Antes de mais, importa analisar ao pormenor o que caracteriza a lítotes ou litotes.
Em primeiro lugar, surge como a única figura de pensamento com efeitos de comparação por atenuação» (João David Pinto Correia, "A expressividade na fala e na escrita", in Falar melhor, Escrever melhor, Lisboa, Selecções do Reader´s Digest, 1991, pp. 497-501), o que nos indica duas realidades que lhe são específicas: a comparação e a atenuação [aproximando-a do eufemismo, segundo o E-Dicionário de Termos Literários, de Carlos Reis (org.)], destacando-se o seu processo de atenuar o pensamento.
Ora, nos versos de Guerra Junqueiro que o consulente nos apresenta, observam-se estas duas facetas da litotes: a comparação directa do povo a Jesus («E rei como Jesus») e a atenuação da simbologia de Jesus (representando a imagem da vítima de sofrimento atroz — «para beber o fel, para morrer na cruz») através da ascensão ao estatuto de rei («o povo é rei»).
Não há dúvida, também, de que nesses versos está implícita «uma ironia de dissimulação com valor perifrástico», características próprias da litotes. A ironia sobressai da realidade de disforia (fel e morte na cruz) de Jesus que em nada se identifica com a imagem de poder, de abundância e de prazer associada à figura do rei. Mas essa ironia está, de facto, dissimulada de forma perifrástica, porque a palavra rei é repetida (marcando o seu valor como uma verdade inquestionável).
O único aspecto que não é aqui observado é o da presença da negação, pelo menos, de forma directa. Repare-se que, nas definições da litotes se diz, também, que «consiste em obter grau superlativo pela negação do contrário» (Pinto Correia, ob. cit.), assim como «se trata de uma figura de retórica que consiste em afirmar algo indirectamente através da negação ou diminuição do seu oposto ou contrário» (E-Dicionário de Termos Literários).
Será esta uma condição essencial? Os exemplos fornecidos pelas obras consultadas registam a negação — «não pequenos» significa «muito grande»; «Não bebemos pouco, não, senhor!» para indicar o contrário; «não poucas vezes…» para designar «muitas vezes»; Fernão Lopes, no Prólogo à Crónica de El-Rei D. João I, e a propósito da pesquisa feita para reunir todos os dados necessários à sua crónica, diz que tal foi feito «não sem gran trabalho a nós de ordenar».

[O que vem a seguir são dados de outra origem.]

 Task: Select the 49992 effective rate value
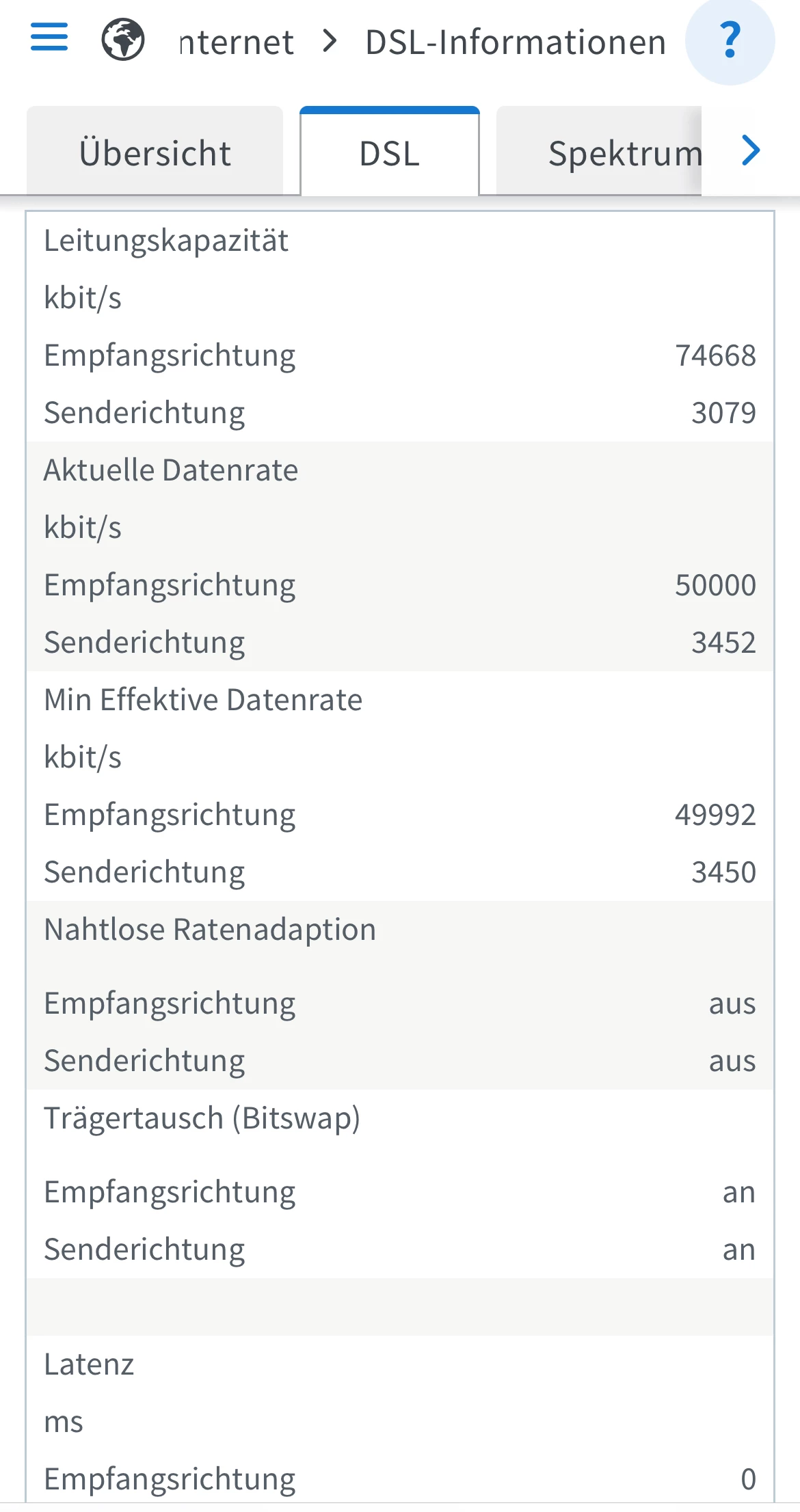(715, 815)
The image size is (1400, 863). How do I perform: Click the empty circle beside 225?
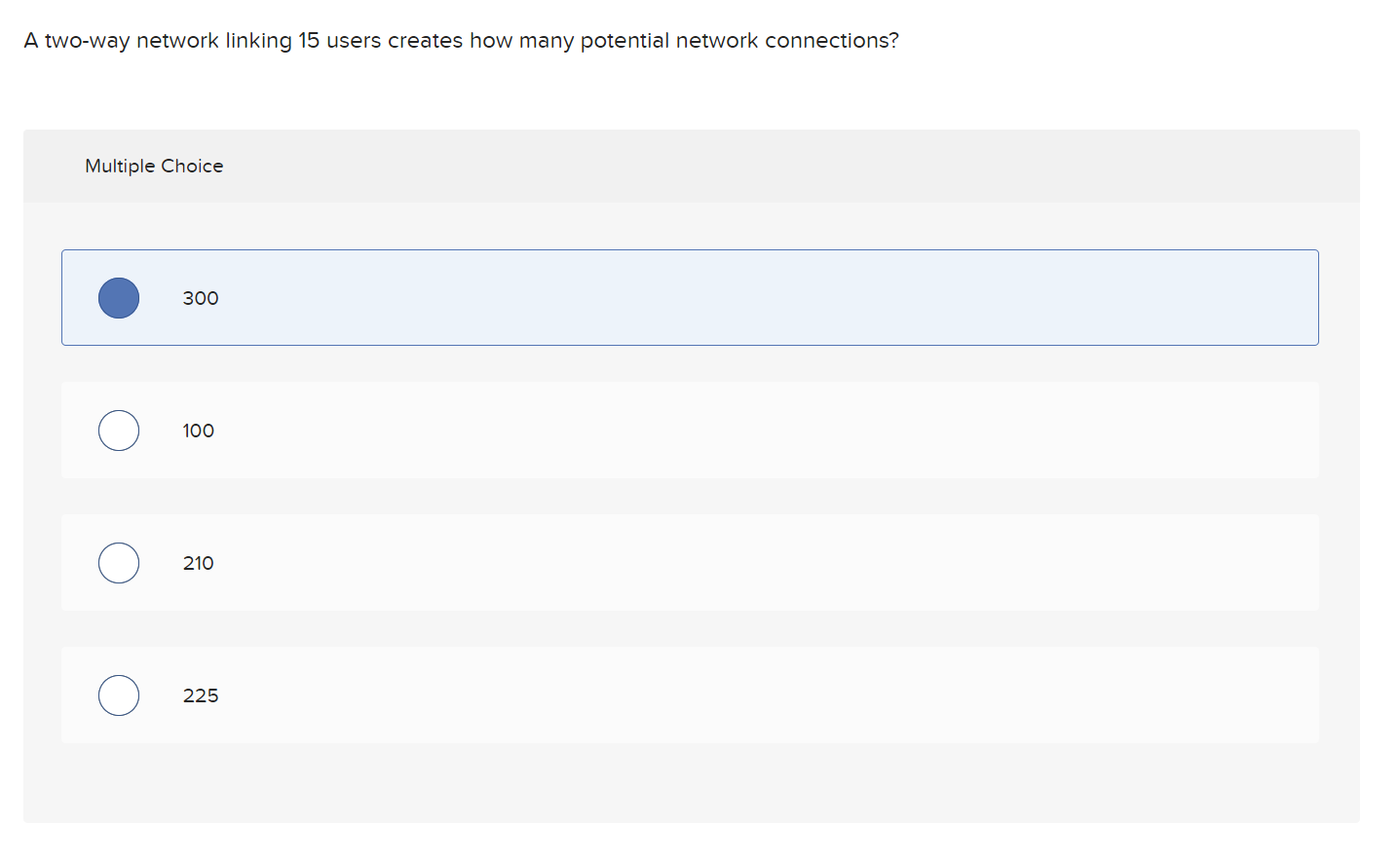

Resta-nos a certeza de que o texto literário não é linear, demarcando-se pela conotação, pela polissemia e pela licença poética. As figuras de estilo, de retórica ou de pensamento, assim como os recursos estilísticos, têm como objecto o texto literário, o que nos pode levar a inferir que possam usufruir dos privilégios da literatura.